The Institute of Infection, Immunity & Inflammation & Wellcome Centre for Molecular Parasitology recently staged an advanced training course and expert symposium (MALBOP) held in Blantyre, Malawi. The course targeted at PhD students and early postdocs with a strong interest in the interaction between the immune system, Parasites and other Pathogens was attended by students from ten African countries. Intensive learning sessions mixed with symposia on the most recent advances in the immunology and parasitology of malaria, HIV, TB and helminths made for a uniquely different course not usually accessible to African students. Many researchers from University of Glasgow travelled to Malawi to teach on the course and students benefitted from grant writing, careers workshops and had direct access to researchers who have a strong track record in obtaining research grants.

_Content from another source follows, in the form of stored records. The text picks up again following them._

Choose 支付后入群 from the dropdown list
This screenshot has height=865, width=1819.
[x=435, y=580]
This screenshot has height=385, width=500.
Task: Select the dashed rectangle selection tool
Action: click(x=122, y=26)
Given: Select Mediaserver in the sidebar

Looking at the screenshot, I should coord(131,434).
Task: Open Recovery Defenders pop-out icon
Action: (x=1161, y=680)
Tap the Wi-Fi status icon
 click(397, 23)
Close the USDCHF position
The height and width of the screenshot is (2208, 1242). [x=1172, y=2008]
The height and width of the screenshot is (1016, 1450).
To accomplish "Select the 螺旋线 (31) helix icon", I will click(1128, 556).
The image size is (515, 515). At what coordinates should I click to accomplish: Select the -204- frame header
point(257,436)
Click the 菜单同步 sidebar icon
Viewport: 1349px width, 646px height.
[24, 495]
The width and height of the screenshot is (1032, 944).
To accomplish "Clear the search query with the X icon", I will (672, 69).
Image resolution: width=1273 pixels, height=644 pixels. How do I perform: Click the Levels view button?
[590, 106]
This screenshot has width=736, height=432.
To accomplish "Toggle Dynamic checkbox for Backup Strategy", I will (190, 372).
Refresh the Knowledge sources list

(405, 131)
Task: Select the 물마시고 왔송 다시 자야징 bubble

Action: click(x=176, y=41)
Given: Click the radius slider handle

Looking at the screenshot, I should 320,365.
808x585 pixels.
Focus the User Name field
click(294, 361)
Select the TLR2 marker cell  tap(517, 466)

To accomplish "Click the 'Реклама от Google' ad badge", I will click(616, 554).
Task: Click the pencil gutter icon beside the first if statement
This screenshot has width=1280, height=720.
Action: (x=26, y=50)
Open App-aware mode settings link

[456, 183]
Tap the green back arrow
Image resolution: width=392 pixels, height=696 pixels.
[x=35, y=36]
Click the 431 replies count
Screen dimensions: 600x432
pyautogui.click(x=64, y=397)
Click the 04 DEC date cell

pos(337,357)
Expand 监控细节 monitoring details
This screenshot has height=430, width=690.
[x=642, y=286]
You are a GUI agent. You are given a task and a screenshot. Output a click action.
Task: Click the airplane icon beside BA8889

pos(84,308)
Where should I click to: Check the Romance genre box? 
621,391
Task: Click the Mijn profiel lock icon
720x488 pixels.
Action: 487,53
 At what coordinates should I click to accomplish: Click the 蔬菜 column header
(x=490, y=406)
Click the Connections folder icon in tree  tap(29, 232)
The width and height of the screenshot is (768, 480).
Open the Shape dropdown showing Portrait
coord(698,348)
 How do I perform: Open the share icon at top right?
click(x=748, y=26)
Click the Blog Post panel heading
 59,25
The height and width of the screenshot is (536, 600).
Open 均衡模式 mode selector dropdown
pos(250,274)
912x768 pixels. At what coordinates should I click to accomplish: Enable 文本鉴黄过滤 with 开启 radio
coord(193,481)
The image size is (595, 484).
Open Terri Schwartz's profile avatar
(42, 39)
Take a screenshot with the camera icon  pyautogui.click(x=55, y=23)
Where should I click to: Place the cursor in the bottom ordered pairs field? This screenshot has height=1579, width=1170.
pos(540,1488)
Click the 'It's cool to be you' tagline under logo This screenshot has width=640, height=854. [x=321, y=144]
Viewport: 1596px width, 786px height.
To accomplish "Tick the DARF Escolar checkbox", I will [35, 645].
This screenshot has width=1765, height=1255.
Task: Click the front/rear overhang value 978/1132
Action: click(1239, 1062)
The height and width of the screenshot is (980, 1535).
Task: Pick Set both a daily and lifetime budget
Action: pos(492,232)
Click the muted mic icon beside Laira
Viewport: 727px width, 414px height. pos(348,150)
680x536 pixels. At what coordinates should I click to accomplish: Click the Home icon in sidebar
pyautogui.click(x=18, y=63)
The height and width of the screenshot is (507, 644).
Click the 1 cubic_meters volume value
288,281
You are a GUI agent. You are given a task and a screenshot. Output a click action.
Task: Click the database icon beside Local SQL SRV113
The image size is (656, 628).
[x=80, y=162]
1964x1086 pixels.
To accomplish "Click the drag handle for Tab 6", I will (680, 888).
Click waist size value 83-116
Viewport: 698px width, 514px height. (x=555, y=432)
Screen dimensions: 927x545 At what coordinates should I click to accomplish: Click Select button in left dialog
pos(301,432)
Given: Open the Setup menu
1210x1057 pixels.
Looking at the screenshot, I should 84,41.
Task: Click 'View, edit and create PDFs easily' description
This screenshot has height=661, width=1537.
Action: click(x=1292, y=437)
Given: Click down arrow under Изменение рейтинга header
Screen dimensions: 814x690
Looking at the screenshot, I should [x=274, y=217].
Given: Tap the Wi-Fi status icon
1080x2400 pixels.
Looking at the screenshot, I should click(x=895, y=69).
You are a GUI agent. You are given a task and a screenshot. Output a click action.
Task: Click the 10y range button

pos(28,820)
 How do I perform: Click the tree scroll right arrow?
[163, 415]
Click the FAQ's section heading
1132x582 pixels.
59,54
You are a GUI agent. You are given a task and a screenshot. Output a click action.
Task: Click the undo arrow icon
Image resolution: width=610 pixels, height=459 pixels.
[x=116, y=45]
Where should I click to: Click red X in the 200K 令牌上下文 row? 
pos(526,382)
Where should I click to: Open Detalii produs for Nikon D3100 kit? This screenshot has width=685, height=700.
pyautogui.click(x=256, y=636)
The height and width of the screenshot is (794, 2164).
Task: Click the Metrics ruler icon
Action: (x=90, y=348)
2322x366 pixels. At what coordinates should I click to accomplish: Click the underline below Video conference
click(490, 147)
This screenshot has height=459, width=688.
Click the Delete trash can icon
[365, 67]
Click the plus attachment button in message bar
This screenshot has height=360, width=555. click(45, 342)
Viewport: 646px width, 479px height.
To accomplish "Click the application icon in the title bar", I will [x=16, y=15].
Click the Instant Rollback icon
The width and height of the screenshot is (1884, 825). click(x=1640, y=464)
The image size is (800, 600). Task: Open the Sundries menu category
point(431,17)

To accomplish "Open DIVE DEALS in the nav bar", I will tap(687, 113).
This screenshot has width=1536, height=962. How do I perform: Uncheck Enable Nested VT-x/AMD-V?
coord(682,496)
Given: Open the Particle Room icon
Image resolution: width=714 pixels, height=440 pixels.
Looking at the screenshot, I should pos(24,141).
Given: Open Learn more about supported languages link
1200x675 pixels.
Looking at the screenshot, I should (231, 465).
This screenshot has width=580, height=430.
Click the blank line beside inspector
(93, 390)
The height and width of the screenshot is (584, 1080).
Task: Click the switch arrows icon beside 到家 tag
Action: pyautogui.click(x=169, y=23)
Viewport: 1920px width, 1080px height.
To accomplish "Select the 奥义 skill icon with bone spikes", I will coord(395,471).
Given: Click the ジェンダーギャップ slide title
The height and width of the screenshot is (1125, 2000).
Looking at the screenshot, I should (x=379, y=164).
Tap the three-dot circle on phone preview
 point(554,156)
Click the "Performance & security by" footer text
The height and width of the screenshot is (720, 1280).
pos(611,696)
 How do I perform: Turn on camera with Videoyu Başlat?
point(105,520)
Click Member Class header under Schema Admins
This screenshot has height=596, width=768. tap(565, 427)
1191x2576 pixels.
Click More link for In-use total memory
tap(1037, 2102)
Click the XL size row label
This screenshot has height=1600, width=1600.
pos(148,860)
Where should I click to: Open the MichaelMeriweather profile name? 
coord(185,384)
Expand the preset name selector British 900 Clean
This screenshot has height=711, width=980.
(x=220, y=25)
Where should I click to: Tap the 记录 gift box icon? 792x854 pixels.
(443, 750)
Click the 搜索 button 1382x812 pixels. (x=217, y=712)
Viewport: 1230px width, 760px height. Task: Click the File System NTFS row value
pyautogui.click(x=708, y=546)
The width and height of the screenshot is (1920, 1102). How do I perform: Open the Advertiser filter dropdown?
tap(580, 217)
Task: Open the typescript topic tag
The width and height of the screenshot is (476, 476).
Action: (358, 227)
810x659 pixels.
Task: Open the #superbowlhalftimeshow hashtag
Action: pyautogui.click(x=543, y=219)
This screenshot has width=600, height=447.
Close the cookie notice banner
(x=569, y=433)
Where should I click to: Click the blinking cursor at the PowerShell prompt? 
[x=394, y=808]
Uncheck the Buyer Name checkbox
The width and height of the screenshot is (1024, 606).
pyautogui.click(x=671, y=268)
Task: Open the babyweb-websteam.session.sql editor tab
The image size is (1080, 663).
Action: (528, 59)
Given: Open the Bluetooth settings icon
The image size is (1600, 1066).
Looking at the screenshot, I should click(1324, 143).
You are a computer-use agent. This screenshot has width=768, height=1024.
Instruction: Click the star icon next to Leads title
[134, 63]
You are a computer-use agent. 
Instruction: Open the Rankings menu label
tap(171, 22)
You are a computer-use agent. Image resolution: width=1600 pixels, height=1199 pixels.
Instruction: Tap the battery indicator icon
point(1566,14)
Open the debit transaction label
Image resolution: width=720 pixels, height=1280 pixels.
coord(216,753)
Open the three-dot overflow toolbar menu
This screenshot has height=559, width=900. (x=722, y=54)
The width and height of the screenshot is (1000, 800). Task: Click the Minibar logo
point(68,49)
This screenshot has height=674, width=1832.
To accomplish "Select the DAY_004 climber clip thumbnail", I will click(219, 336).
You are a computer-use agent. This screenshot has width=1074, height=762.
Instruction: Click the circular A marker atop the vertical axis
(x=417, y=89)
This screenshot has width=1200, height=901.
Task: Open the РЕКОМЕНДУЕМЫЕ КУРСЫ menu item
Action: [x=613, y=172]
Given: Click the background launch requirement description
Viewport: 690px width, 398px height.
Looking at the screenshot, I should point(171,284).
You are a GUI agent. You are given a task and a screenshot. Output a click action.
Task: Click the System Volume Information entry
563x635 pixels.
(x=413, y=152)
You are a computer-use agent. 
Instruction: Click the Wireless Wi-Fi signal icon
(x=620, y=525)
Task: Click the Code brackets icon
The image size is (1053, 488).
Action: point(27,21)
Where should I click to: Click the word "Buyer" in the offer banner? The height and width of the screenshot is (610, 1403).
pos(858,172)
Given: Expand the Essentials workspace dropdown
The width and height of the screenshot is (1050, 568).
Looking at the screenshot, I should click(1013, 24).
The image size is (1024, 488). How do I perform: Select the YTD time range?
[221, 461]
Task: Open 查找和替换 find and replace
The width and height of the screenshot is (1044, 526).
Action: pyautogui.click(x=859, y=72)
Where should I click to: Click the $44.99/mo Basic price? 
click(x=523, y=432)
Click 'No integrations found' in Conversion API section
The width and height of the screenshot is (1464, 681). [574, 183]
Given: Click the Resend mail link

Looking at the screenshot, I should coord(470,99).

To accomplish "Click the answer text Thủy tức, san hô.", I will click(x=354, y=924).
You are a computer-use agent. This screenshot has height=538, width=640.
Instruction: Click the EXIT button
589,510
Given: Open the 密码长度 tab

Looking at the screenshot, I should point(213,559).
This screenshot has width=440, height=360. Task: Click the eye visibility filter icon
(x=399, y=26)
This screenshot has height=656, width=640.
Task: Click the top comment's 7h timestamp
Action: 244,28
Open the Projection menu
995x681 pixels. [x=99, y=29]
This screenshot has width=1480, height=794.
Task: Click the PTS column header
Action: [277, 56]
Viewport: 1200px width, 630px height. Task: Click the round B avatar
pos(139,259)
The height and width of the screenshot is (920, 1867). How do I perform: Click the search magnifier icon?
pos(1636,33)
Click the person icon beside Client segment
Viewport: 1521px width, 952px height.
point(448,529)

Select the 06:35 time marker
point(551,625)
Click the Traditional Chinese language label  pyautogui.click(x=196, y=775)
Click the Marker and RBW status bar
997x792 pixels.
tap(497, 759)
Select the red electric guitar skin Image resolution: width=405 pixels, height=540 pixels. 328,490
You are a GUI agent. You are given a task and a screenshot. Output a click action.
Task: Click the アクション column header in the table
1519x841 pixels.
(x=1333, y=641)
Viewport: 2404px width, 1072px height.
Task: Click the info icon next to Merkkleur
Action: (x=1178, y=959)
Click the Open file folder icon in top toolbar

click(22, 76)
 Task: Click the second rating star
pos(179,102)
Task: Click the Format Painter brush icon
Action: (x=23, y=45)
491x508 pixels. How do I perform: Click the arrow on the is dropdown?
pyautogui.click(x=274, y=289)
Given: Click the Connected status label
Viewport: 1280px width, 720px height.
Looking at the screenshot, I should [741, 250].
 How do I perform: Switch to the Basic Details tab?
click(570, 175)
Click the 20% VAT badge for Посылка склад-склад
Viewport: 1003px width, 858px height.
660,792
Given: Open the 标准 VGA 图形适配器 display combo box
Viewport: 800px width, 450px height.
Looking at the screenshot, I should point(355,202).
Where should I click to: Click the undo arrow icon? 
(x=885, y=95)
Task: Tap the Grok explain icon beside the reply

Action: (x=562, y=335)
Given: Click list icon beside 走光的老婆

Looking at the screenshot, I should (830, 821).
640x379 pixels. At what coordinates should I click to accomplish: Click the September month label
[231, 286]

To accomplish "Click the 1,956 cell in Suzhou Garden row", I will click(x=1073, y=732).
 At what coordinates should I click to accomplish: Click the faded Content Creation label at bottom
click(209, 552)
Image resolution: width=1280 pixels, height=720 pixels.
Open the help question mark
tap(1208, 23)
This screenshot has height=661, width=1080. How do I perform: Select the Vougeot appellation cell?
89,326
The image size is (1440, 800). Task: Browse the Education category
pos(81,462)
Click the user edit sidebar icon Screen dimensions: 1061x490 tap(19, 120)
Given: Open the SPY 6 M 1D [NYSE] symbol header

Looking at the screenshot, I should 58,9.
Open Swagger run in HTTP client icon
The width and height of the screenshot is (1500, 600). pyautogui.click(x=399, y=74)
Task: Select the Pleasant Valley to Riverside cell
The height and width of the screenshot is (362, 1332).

MALBOP course directors from University of Glasgow, Professor Paul Garside, Professor Andy Waters, Professor Matt Marti worked with Malawian colleague Prof Henry Mwandumba to deliver a very successful course.

Paul Garside, one of the course directors and the Institute of infection Immunity and Inflammations Global Health lead, said: "Thanks to the excellent efforts of colleagues in Glasgow and College of Medicine in Malawi the course has been a great success again this year. Not only has it provided a fantastic educational opportunity, but by bringing together young scientists from ten different African countries it has fostered the friendships and connections that will be important throughout their scientific careers”.

Iain McInnes, Director of Institute of Infection, Immunity & Inflammation, who attended and taught on the course commented: “MALBOP is a unique force for educational good in sub-Sahara Africa with real possibilities to create the critical capacity that is so vital for research in the region to progress. The provision of world class teachers, and the very obvious commitment and enthusiasm of the scholars, created a compelling atmosphere of enquiry. I am very grateful to my academic colleagues in Glasgow, the College of Medicine in Malawi and the MLW for their unstinting efforts in this remarkable cause.”